▶ **DIRECTIVE A**:
Answer these questions from the passage on the consumer duty:
(i) Where does the funding from the fines currently go?
(ii) What measures make up the consumer duty package?
(iii) What alternative wording for the new principle did the FCA seek views on in its consultations?

▶ **READING PASSAGE**:
■ ■ ■ ■ ■

I have listened very carefully to the debate, and I see the point that noble Lords are making. This operates in other areas of government—there is the Proceeds of Crime Act and how that operates—but I slightly counter leaning too heavily into the fact that the police would have no incentive to investigate serious organised crime unless the costs of the investigation and the prosecution are reimbursed to them. Their fundamental role is to investigate and prosecute crime. I understand that there is a complex landscape when it comes to investigating and prosecuting fraud, and that is something that the Government have tried to tackle with the establishment of the economic crime command at the NCA—but it is ongoing work for us. The challenge before me today is that the funding that comes from these fines currently goes to the consolidated fund and is spent elsewhere on public services, so any change of this nature would have implications that go—
I think the Minister said that the legislation, as it finally went through, gave the FCA the option of either a duty of care or something else. Did that imply that it could be much weaker than a duty of care—and did anybody signing up to it understand that?—or was there a sense that it might be done in a different way but would be equally as strong and effective as a duty of care?
The other fundamental point is that it is not the law; it is a sort of quasi-law that does not have the same power as law.
If I may, I will come on to address the noble Baroness’s point and the questions from the noble Baroness, Lady Tyler, on why the FCA took the approach it did in selecting the consumer duty approach rather than a duty of care. It is the FCA’s view that it provides not a weaker response but a stronger one; I will set that out in more detail.
The consumer duty sets a higher and clearer standard of care that firms owe their customers than now, and includes a new principle requiring firms to act to deliver good outcomes for customers. It is a package of measures comprising an overarching principle, cross-cutting rules and four “outcome rules”. It is also accompanied by extensive guidance, as noble Lords have noted, to provide clarity for firms on what is expected from them.
The FCA developed the consumer duty following extensive consultation with a wide range of stakeholders, including consumer representatives. Noble Lords may be aware that, in its consumer duty consultations, the FCA specifically sought views on whether the new principle should instead require firms to act in customers’ best interests. On balance, the FCA concluded that requiring firms to act to deliver “good outcomes” was the most appropriate approach. The FCA explained that “good outcomes” best reflects the outcomes-focused nature of the consumer duty and underlines that firms should not focus simply on processes but on the impact of their actions on consumers. The FCA also noted concerns raised by some stakeholders that “best interests” language could be confused with a fiduciary duty or a policy that required the best outcome to be achieved for each consumer, potentially resulting in unintended consequences concerning the availability of products and services to some consumers.

■ ■ ■ ■ ■

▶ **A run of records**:

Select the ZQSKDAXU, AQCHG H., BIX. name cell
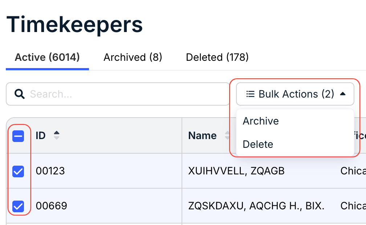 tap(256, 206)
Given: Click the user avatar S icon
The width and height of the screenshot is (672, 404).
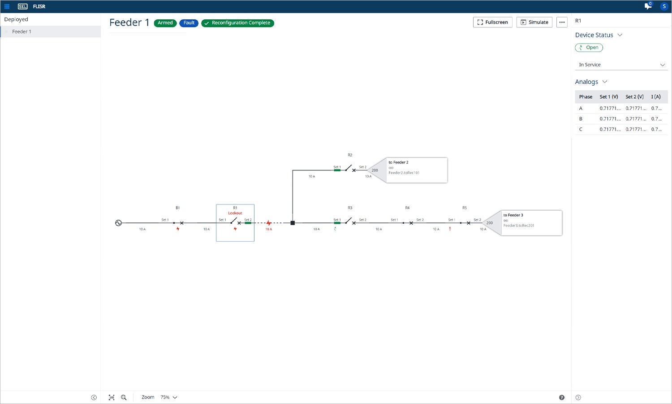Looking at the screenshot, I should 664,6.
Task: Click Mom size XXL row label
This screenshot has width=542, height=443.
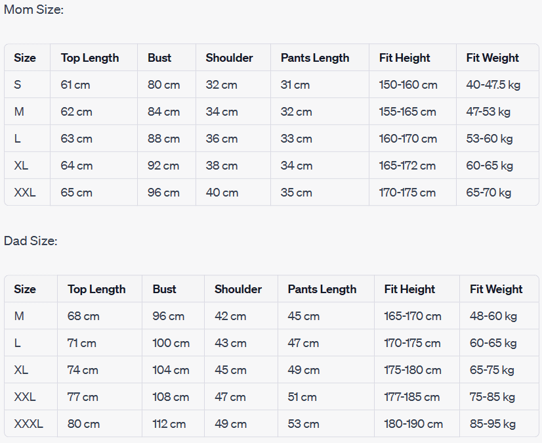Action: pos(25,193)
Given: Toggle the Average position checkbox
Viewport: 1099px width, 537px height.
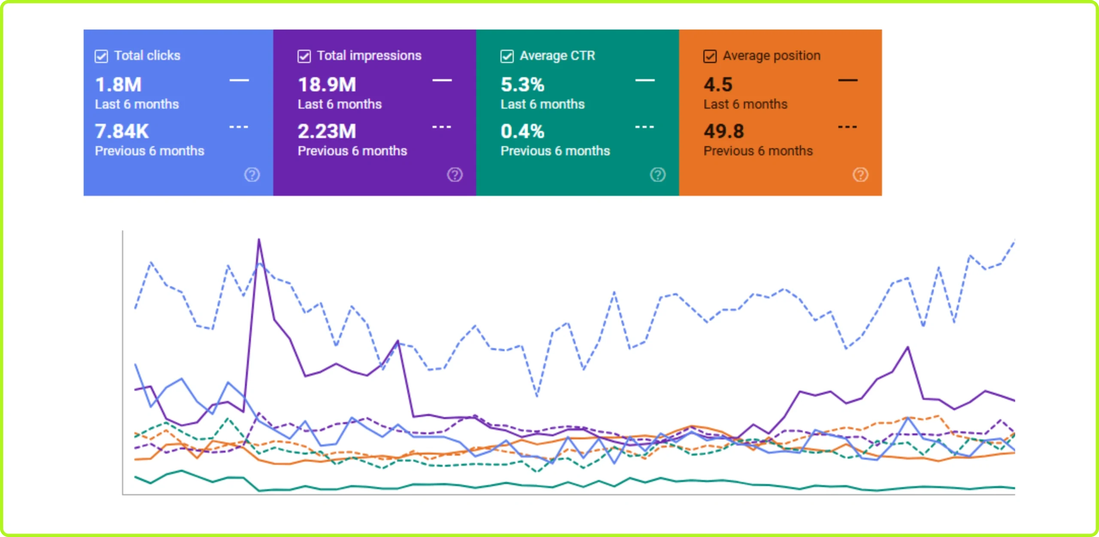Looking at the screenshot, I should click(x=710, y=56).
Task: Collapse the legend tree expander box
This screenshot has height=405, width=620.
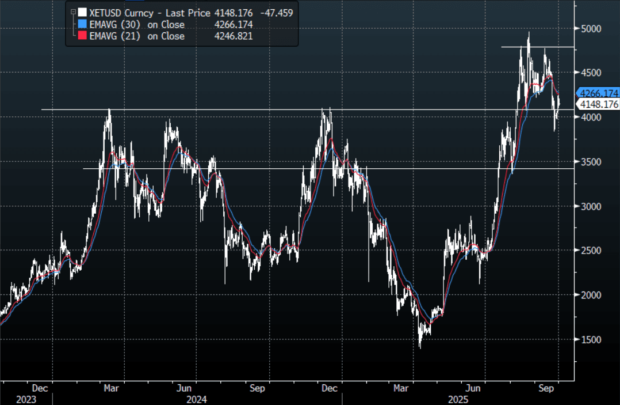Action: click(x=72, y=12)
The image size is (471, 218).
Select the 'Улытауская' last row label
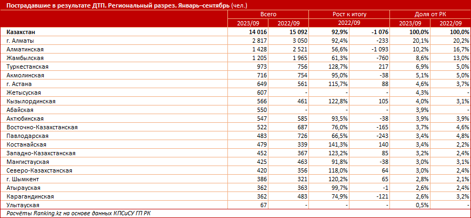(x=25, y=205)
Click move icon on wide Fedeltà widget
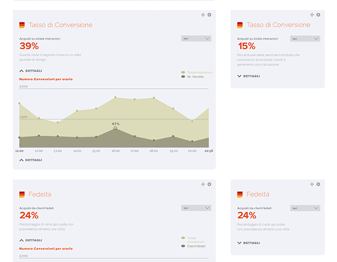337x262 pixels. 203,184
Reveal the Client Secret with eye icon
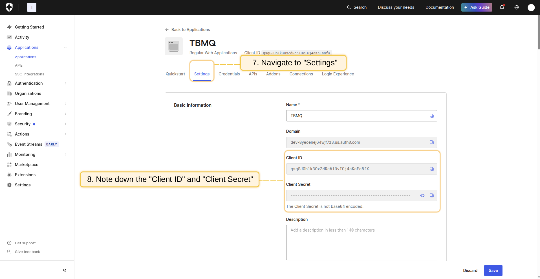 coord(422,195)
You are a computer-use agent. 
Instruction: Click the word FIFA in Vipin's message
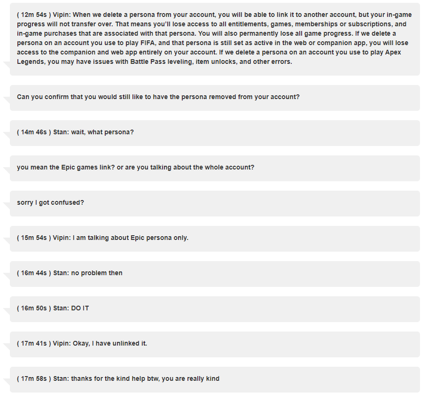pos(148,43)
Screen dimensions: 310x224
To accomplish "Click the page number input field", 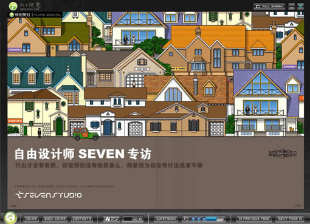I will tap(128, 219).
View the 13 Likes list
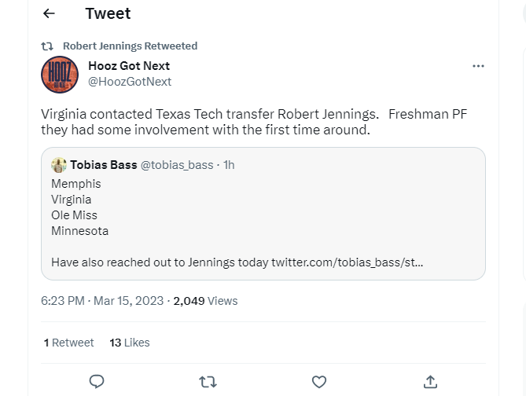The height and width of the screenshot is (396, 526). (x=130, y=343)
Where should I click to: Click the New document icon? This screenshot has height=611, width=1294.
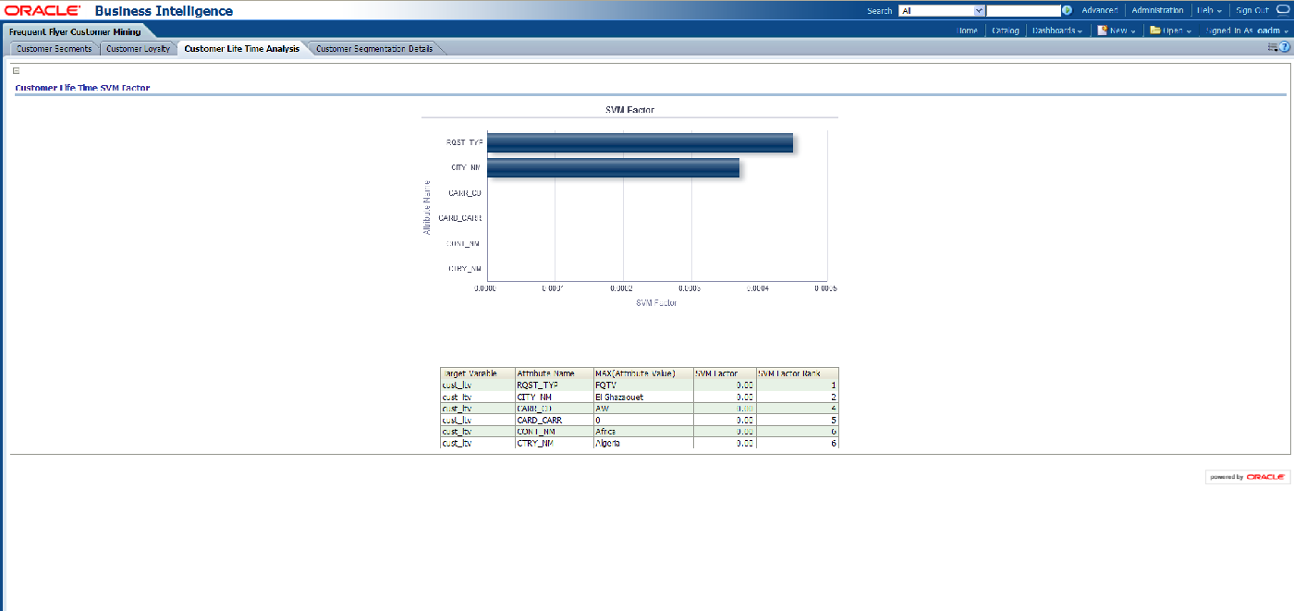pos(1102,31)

■ ■ ■ ■ ■

▶ **DIRECTIVE B**:
Lay out the records from the start up to and including the line with "Action: pos(25,193)" as a JSON list of strings, one string per line. Skip blank lines and leave out the pictures.

▶ **FULL SOLUTION A**:
(i) It goes to the consolidated fund and is spent elsewhere on public services.
(ii) An overarching principle, cross-cutting rules and four "outcome rules".
(iii) Whether the new principle should require firms to act in customers' best interests.

▶ **FULL SOLUTION B**:
[
  "Select the ZQSKDAXU, AQCHG H., BIX. name cell",
  " tap(256, 206)",
  "Given: Click the user avatar S icon",
  "The width and height of the screenshot is (672, 404).",
  "Looking at the screenshot, I should 664,6.",
  "Task: Click Mom size XXL row label",
  "This screenshot has width=542, height=443.",
  "Action: pos(25,193)"
]